Writing for a unanimous panel of seven judges, Justice Wagner noted: “… that the criteria for analyzing restrictive covenants in a contract for the sale of assets will be less demanding and that the basis for finding such covenants to be reasonable will be much broader in the commercial context than in the context of a contract of employment.” He noted that, unlike an employment contract, there was no imbalance of power between the parties in a commercial context where the parties should be free to agree to reasonable contractual terms as they saw fit to facilitate the sale of the business assets.
In considering the non-competition clause, Justice Wagner concluded that the five-year term of the clause was not unreasonable and that the territorial scope, the province of Quebec, was not overly broad despite the fact that Guay Inc. did business primarily in Montreal. He noted the unique nature of the crane rental industry meant that cranes would go to wherever construction sites are located, and the territory to which the non-competition clause applied was no more broad than was necessary to protect the legitimate interests of Guay Inc.
The Court determined that the non-solicitation clause was valid despite the fact that, in addition to the requirement not to contact or directly solicit, it also required Payette not to “do business or attempt to do business” with former clients, which was described as a “non-competition component”. The Court nevertheless found that the substance of the clause was that of non-solicitation of Guay Inc.’s clients and that the failure to include a territorial limitation in the non-solicitation clause was not fatal since that requirement applies only to non-competition clauses.
Ultimately, the Court found the restrictive covenants to be enforceable and upheld the lower court’s decision granting injunctive relief.

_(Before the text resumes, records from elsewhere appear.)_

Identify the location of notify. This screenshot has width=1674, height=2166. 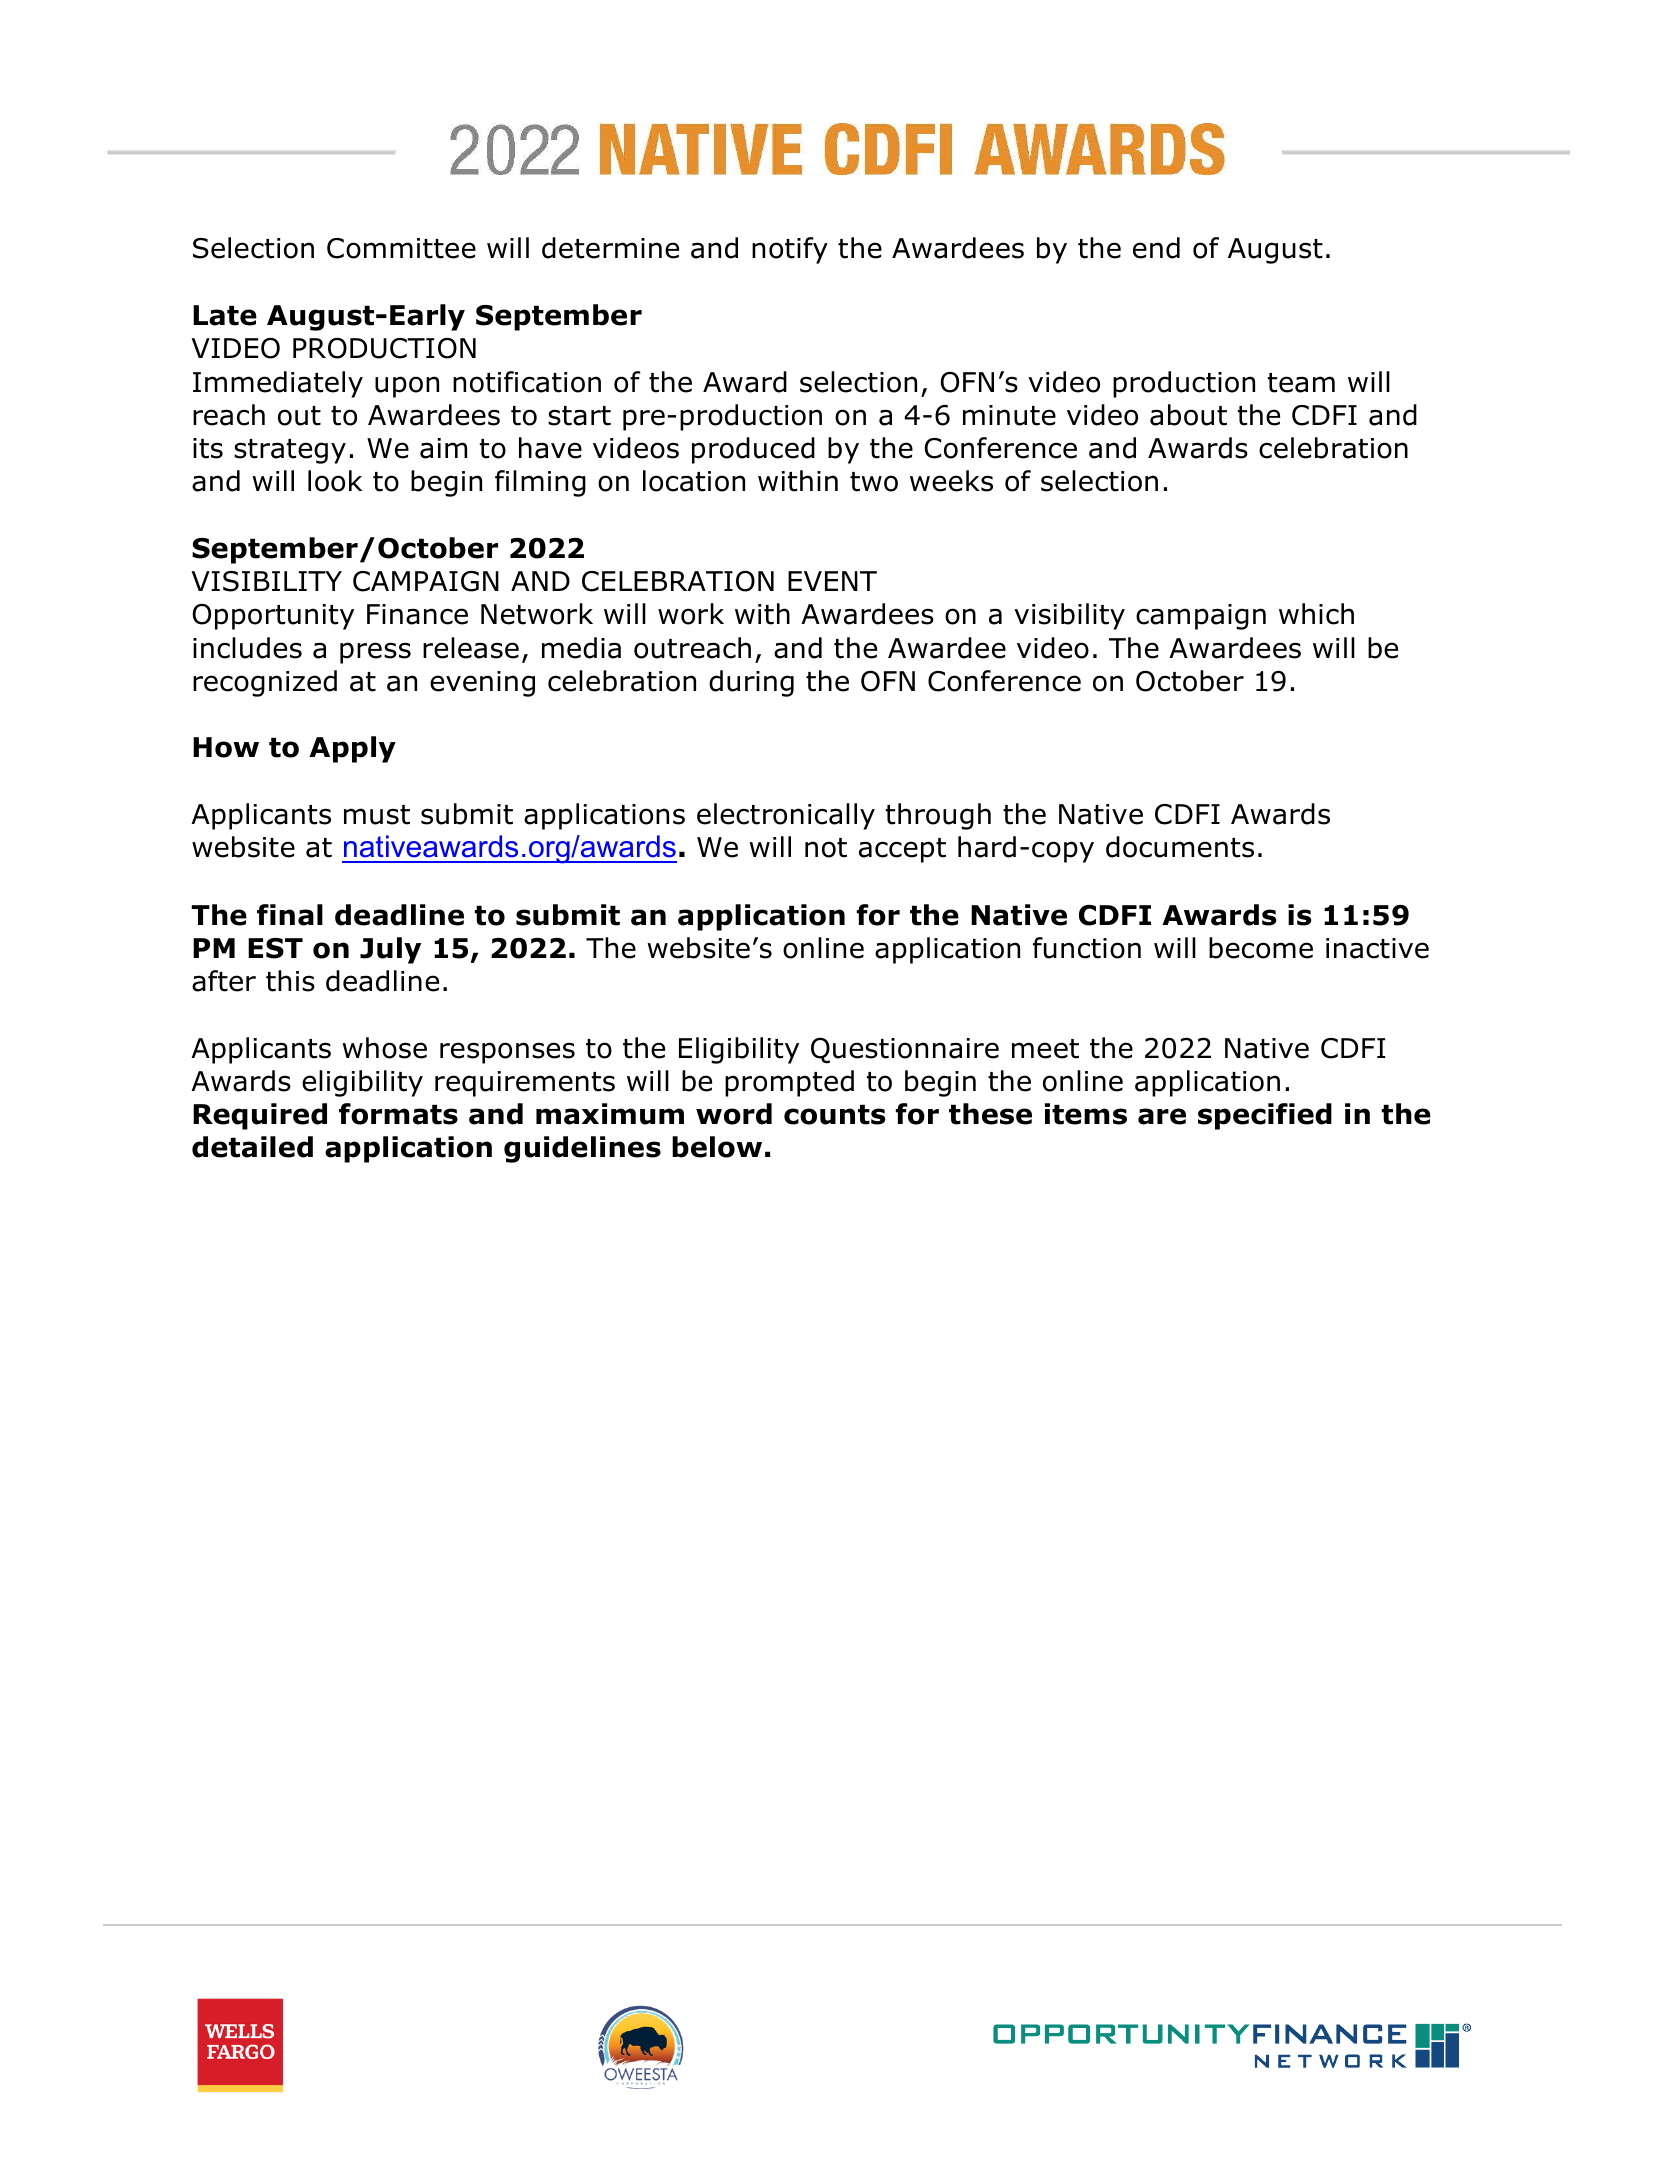
(790, 250).
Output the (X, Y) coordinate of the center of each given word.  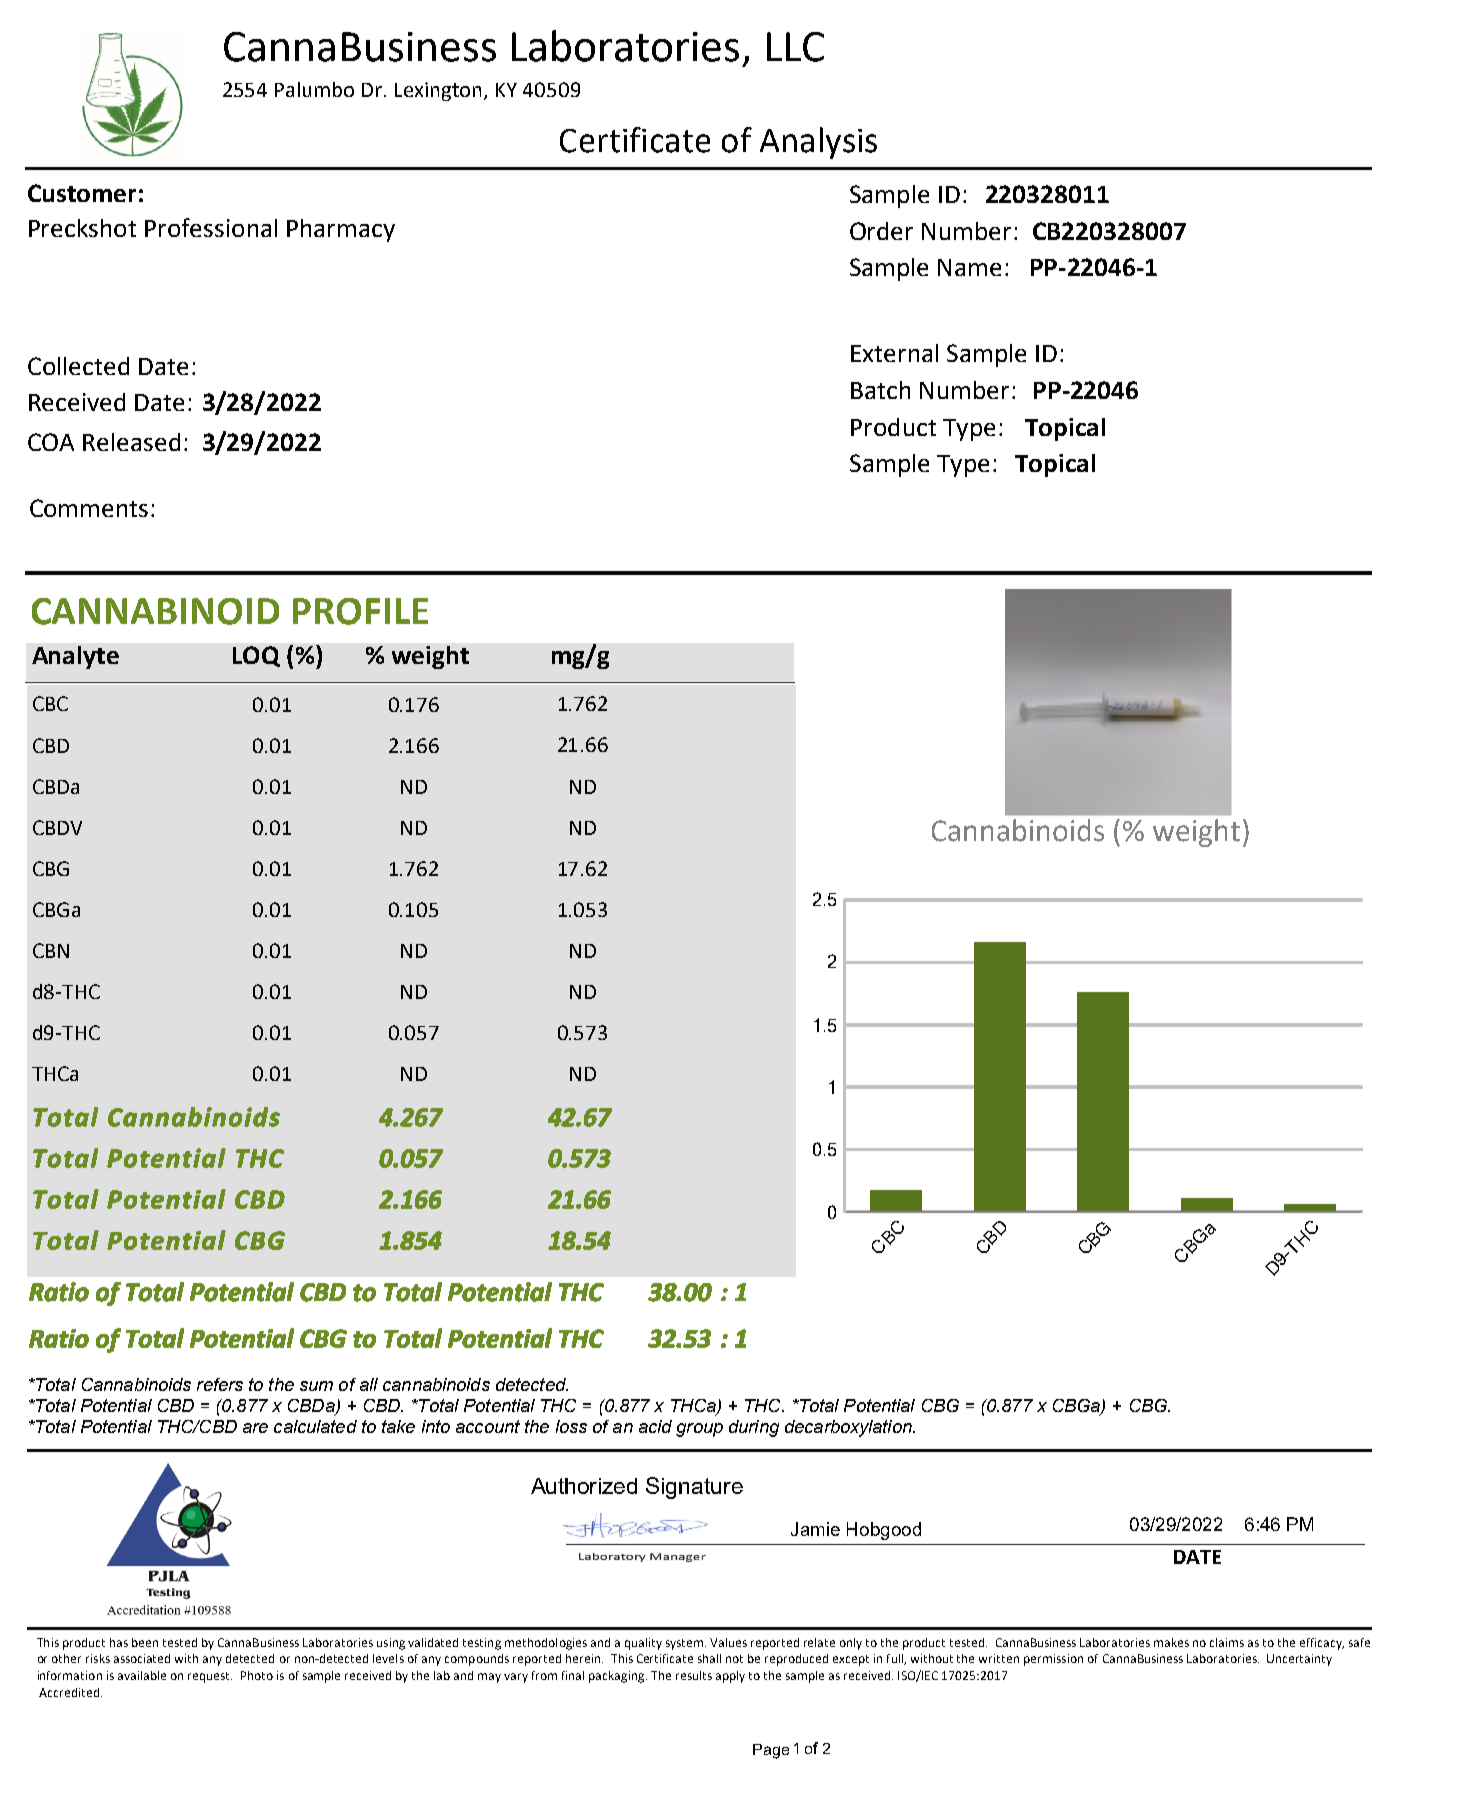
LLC (795, 47)
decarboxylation (849, 1428)
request (210, 1677)
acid (655, 1426)
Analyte (75, 657)
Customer (82, 193)
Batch (880, 390)
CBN (51, 950)
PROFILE (360, 611)
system (686, 1644)
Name (969, 267)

Aside from reiterating the fact that restrictive covenants will be more generously interpreted and enforced in the sale of a business than in an employment contract, the Court provided two takeaways worthy of note.
First, the Court reinforced the importance of context in evaluating the enforceability of restrictive covenants. Restrictive covenants in the context of a sale of a business or assets are given greater leeway in terms what is reasonable than in the context of an employment relationship. Even where an employment relationship occurs following the conclusion of the sale of a business, if the restrictive covenants are found to arise from the sale of the business rather than from the subsequent employment relationship, such covenants will be more likely to be enforced.
A second takeaway, which may be more significant because it appears to be novel, is the apparent broadening of the scope of what constitutes a “non-solicitation” clause. The Court determined that a general restriction against doing business with former clients was a non-solicitation clause with a “non-competition component”, but not an outright non-competition clause. The significance of this finding, in addition to the relaxation of the requirement for a territorial limitation, is that non-competition clauses are typically subject to much greater scrutiny and, in the employment context, are generally only enforceable against fiduciary or key employees. Broadening the scope of what constitutes a non-solicitation clause could have the effect of extending the restriction against “doing business” with former clients to lower level employees, something which has typically been rejected as being overly broad and unenforceable. It remains to be seen how the lower courts will react to this hybrid type of clause, particularly in situations not involving the sale of a business.